Al hilo de la festividad de San Cristóbal, protector de los conductores, por haberse dedicado, según la leyenda, a transportar a las personas que querían cruzar un río, quiero aportar un capítulo más para el conocimiento de la personalidad de D. Martín de Carmona Valenzuela, arjonillero del siglo XVIII, del que conocemos sus rasgos físicos, inmortalizados en el gran cuadro que decora la sacristía, junto a su mujer, Doña Inés de Ortega Serrano y la Virgen del Pilar, aparecida a Santiago. Mientras vivió, el cuadro colgaba de las paredes de su casa (hoy propiedad de Manuel Gómez Martín) y después de su muerte pasó a la escuela de gramática que él mismo fundó por su testamento, en el convento de Santa Rosa de franciscanos observantes.

Su gran caudal le permitía tener una amplia casa solariega con gran número de criados e interesantes bienes muebles entre los que destaca una pequeña biblioteca, a través de la cual podemos ver los gustos literarios del matrimonio. De su inventario post mortem conservado en el Archivo Histórico Municipal se destacan los cuatro coches que componían su medio de transporte en la época, muy interesantes por el lujo de detalles con que son descritos y apreciados por el maestro de coches vecino de la ciudad de Jaén, Joseph de Pinto. El siguiente inventario y descripción de los coches de D. Martín de Carmona Valenzuela es un documento de gran interés por la inexistencia de estos vehículos en otros inventarios de bienes familiares entre los arjonilleros de la época. Todo un lujo por aquel tiempo, hoy al alcance de todos.

Aprecio de los coches por Joseph de Pinto, maestro de coches y vecino de Jaén.

“Al coche llamado chaparra de manos madera y herraxe y correaxe nuebo bestido por de fuera de baqueta nueba guarnezido a dos carrera de tarihuelas según se estilla color de benturina y la labor encarnada y por adentro vestido de terziopelo carmesí nuebo con todas las sedas correspondientes trenzas y agarraderas de color de leche su bidro delantero de vara de largo y tres quartas y media de alto y los de las puertas a correspondienzia lo tasa i aprezia en zinco mill reales.

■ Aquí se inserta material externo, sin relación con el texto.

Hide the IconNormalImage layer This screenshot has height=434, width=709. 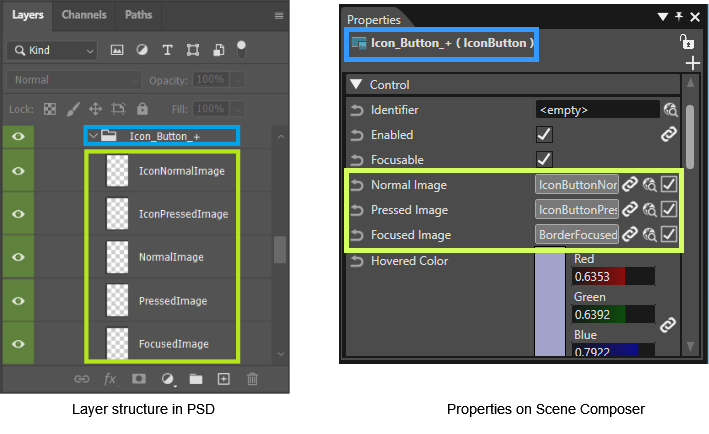18,171
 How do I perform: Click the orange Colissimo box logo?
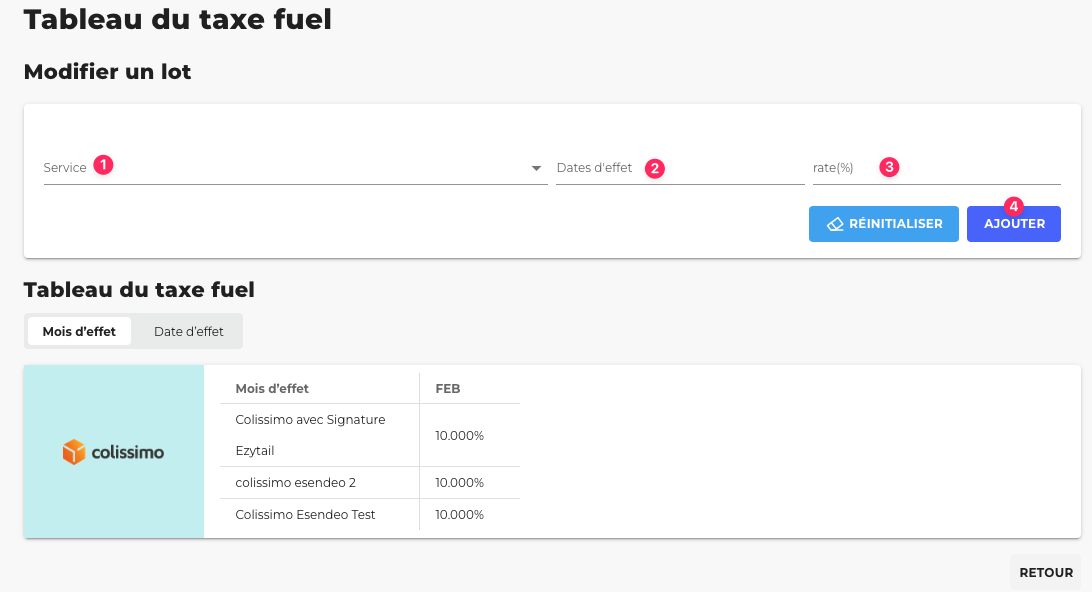(74, 452)
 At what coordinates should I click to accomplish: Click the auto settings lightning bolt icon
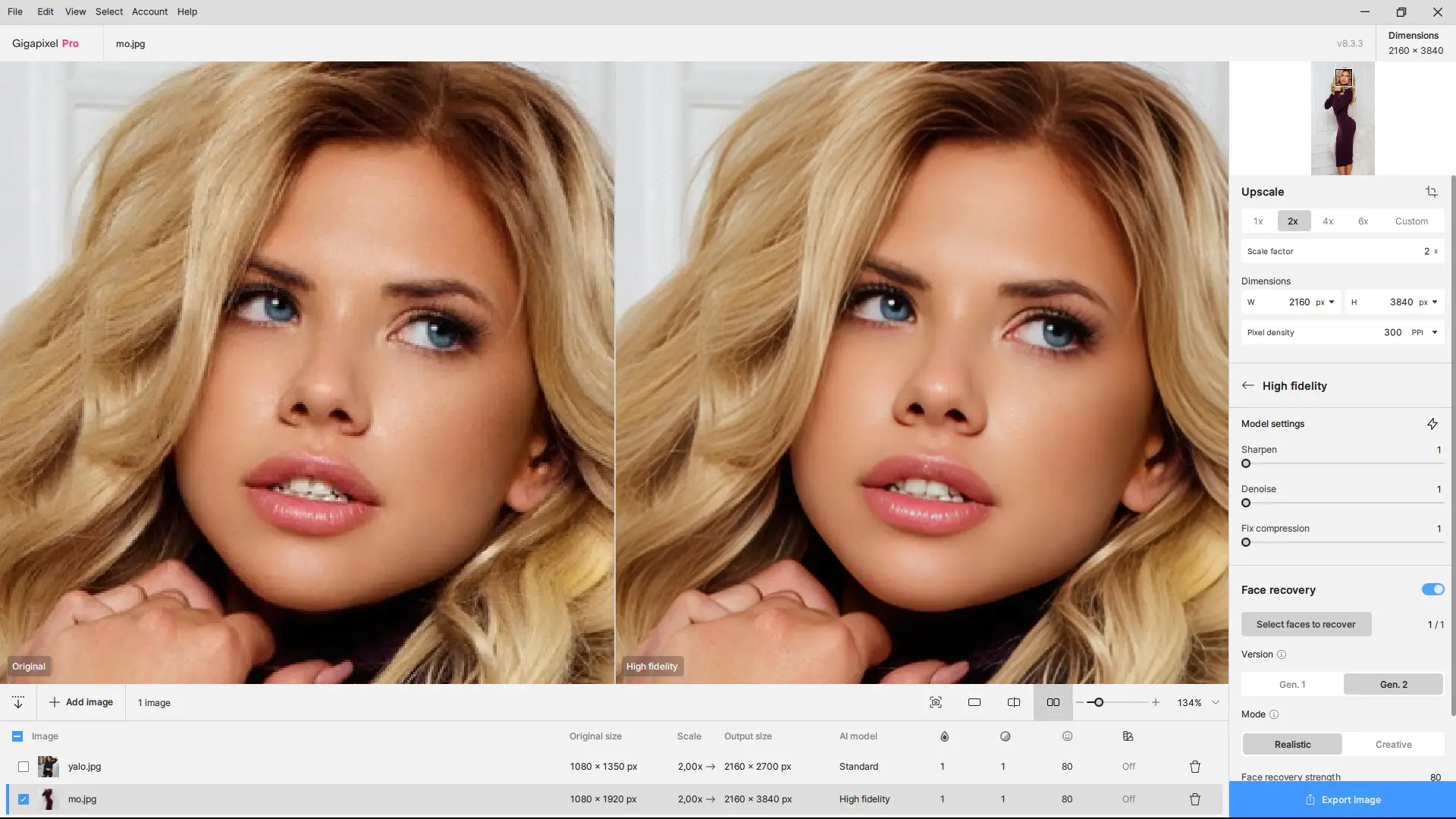click(x=1432, y=424)
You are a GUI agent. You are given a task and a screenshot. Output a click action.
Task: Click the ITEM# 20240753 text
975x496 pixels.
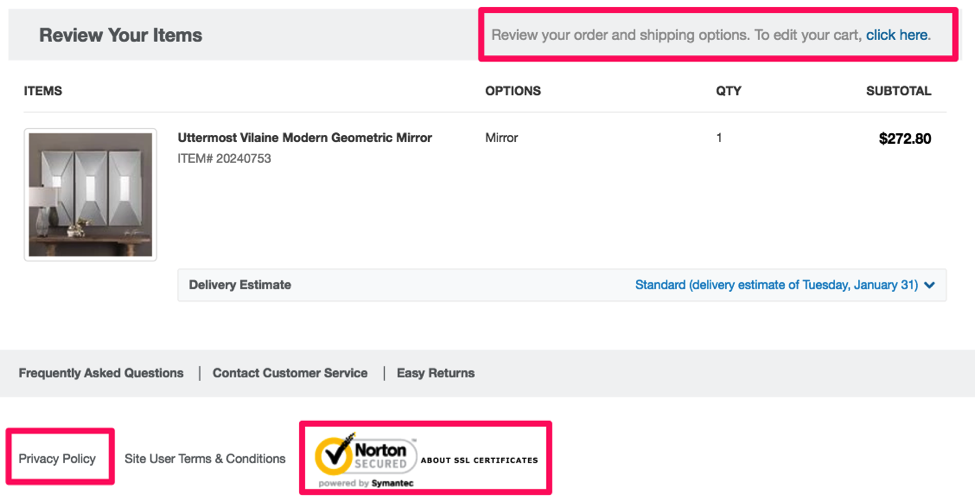click(224, 158)
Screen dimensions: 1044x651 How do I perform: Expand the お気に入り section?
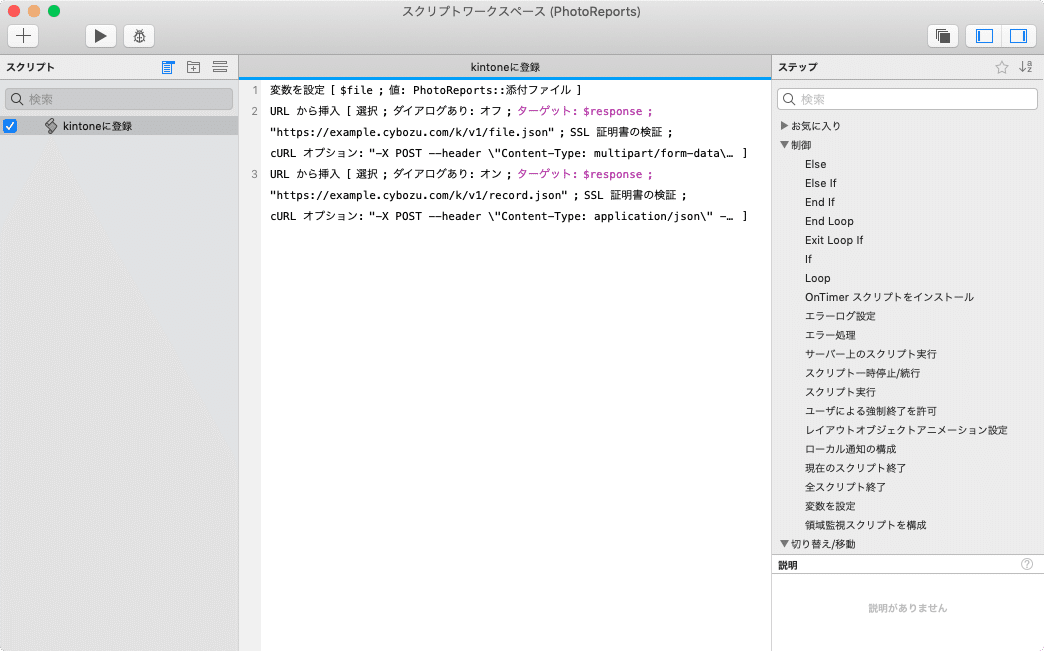(x=785, y=125)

Al forlon que se alla más que mediado vestido de damasco paxizo con sus cortinas de tafetan de ladrillexos y sus tres bidrios correspondientes a dicha caxa vestido por de fuera de vaquetas mediadas su clavazón dorado color de coral las molduras doradas y su erraxe lo tasa y aprezia en dos mill y doszientos reales.

El coche berlina mas de mediada vestida de tripe por adentro con una carrera de tarchuelas y con su yerro y madera lo tasa y aprezia en nuebezientos reales.

Al carrozin viexo con su vidrio de a bara que puede rodar por su madera erraxe vestido interior y exterior lo tasa y aprezia en setezientos y zinquenta reales.”